I'm feeling a bit worried, so I'm sorry I'm advance I think this is going to be a long post.
I am 10 weeks pregnant. I work for a big company and have done for 11 years. I've worked tirelessly for the past 4 years to gain a big qualification and get a promotion. Despite it very much being put to me that I would get a promotion when I qualify, it has taken me a year and a half post qualification to get an offer and it has been so hard.
Once I knew I was pregnant I decided to stop applying but I had one last application left and I got an interview. Then much to my surprise I was offered the job! It's a 12 month secondment but these things often turn into permanent jobs.
I would be a fool to turn it down. It could literally take me another 1 1/2 years post return from mat leave (so another 3 years) to get another offer. So I accepted.
I've started handover, it's going great. I'm so happy about my new job. But I know i can only do about 6 months of it. Even if I only do 6 months and go back to my old job later it will be so much easier now to get the job I want permanently with this on my CV. And I do hope that my new team will see me as valuable and maybe want me to come back post my leave.
But I'm still questioning myself. It feels very deceitful, but in fairness I was so early on when I put the application in i felt I couldn't assume the pregnancy would go well, and I still haven't had a dating scan yet.

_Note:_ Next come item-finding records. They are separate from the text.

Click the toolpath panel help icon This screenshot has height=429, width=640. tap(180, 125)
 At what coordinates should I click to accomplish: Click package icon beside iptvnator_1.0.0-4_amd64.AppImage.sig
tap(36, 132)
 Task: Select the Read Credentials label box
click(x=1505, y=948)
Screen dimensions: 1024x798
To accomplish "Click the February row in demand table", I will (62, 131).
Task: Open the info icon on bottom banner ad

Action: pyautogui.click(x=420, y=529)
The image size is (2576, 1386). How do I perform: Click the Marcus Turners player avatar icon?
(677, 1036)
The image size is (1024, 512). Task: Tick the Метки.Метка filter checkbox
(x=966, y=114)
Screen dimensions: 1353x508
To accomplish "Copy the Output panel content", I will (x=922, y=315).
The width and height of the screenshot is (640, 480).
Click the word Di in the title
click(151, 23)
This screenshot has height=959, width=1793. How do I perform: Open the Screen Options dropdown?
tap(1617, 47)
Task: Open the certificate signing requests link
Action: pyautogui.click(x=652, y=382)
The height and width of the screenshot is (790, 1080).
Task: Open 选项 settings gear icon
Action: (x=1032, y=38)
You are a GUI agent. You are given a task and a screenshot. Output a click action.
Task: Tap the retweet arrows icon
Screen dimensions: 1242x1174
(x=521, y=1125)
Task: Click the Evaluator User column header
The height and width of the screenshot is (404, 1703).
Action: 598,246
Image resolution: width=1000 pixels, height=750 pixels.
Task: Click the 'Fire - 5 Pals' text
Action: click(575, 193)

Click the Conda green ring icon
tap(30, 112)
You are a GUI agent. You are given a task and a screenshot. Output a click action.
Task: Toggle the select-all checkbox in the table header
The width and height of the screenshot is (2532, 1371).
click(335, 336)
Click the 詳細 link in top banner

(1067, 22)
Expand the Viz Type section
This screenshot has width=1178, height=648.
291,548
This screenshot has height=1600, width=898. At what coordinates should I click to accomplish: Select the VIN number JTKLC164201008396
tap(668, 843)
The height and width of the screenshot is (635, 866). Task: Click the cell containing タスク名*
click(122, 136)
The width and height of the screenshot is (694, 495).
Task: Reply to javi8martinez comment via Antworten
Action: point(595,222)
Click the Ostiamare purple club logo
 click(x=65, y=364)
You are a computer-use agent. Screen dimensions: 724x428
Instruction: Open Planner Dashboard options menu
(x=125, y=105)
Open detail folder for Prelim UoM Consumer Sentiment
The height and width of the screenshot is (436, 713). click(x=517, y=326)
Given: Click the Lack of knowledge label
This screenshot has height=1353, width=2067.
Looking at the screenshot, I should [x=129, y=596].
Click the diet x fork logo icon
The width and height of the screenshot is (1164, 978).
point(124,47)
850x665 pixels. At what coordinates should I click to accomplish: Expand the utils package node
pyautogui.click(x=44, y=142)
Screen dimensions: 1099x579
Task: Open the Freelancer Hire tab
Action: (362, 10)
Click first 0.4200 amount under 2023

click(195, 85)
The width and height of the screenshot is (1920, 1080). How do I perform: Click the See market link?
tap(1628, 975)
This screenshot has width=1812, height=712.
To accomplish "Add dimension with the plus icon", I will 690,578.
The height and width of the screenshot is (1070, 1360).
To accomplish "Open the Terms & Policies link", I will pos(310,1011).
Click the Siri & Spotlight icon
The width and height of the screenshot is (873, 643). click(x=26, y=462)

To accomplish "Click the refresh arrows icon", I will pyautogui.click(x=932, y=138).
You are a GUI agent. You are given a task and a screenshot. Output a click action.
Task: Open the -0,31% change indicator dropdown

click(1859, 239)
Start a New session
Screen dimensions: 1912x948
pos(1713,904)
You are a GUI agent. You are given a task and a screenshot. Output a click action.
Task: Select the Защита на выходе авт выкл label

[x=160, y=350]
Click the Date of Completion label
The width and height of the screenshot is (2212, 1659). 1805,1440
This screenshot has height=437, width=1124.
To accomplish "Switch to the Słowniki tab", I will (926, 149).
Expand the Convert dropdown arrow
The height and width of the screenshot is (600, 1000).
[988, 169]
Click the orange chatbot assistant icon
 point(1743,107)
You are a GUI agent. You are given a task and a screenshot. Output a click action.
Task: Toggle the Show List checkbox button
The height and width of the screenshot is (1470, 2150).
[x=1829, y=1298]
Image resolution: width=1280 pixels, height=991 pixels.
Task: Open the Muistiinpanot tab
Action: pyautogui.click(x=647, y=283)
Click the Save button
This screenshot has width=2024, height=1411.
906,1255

Now to top it off, I told my old manager that I'm pregnant and she is suddenly giving me a hard time about the secondment, indicating that she might block it (it's not yet formalised with HR). She's also told another member of the team about the pregnancy without my permission, when I had told her in confidence and said it was too early to tell people. I'm really not happy. I'm worried she has or will tell my new team or use this knowledge to block the secondment (but face it with another reason). I feel stupid for telling her now.
You're not allowed to be discriminated against because you're pregnant, and that includes promotions etc. So if they block your secondment because you're pregnant they could be in serious trouble although it sounds as though them knowing you're pregnant was by word of mouth rather than in writing so you need to be careful that they don't claim they didn't know.
If I were you I would email your boss/whoever you need to confirming your pregnancy and reminding them that you have informed them in confidence so colleagues aren't to be informed until you say so. This covers two bases, one in that there is a record of you informing them so they cant discriminate against you unless they fancy being sued and also making the point that they aren't allowed to tell anyone without your say so (even though we know they have already).
I've written out a response a couple of times but at the end of the day I'm no expert in employment law or HR so I didn't want to give you bad advice.
I do suggest you report your post though and ask for it to be moved to employment issues. A lot of people hide the pregnancy topic and you might be missing out on really good advice by it being here instead of in employment.
Go to HR about your manager disclosing your pregnancy without your permission, that's not ok. It will also put you in a strong position with the managers threat to block the transfer. They would have to have strong and non pregnancy reasons to reject the move now you've been offered it. Keep positive
From my experience of working at a big company it's dog eat dog. If you don't take this, somebody who probably isn't half as qualified or as good at the job as you will and that will be infuriating!!
You've been there 11 years, have loads to offer and presumably want to go back after you've given birth so it'd be madness not to give you the job. If they block it I think you'd have good grounds for a discrimination case.
Now to top it off, I told my old manager that I'm pregnant and she is suddenly giving me a hard time about the secondment, indicating that she might block it (it's not yet formalised with HR)
Your manager is openly discriminating against you. Document what she has said or done, with dates so you don’t forget this.
You do not have to apologise or feel deceitful for being pg.
You need to ensure the company gives you exactly the same opportunity as a male (or non-pg woman) applicant and that includes enabling you to go off on Mat Leave, and return to your role, with your maternity rights intact. If they don’t, then you definitely have a case for discrimination.
So she can block a secondment, they are usually at line managers discretion and only if they meet the needs of the business, I.e if it's not possible to backfill your position she could block it. But if she was supportive previously and now you've told her you're pregnant and she's talking about blocking it....complete discrimination!!
Document every conversation and in detail not just top line. Put things in email so you have evidence. Presumably she'll need to make a decision soon as to whether you can go or not so that the new team know if/when you're joining?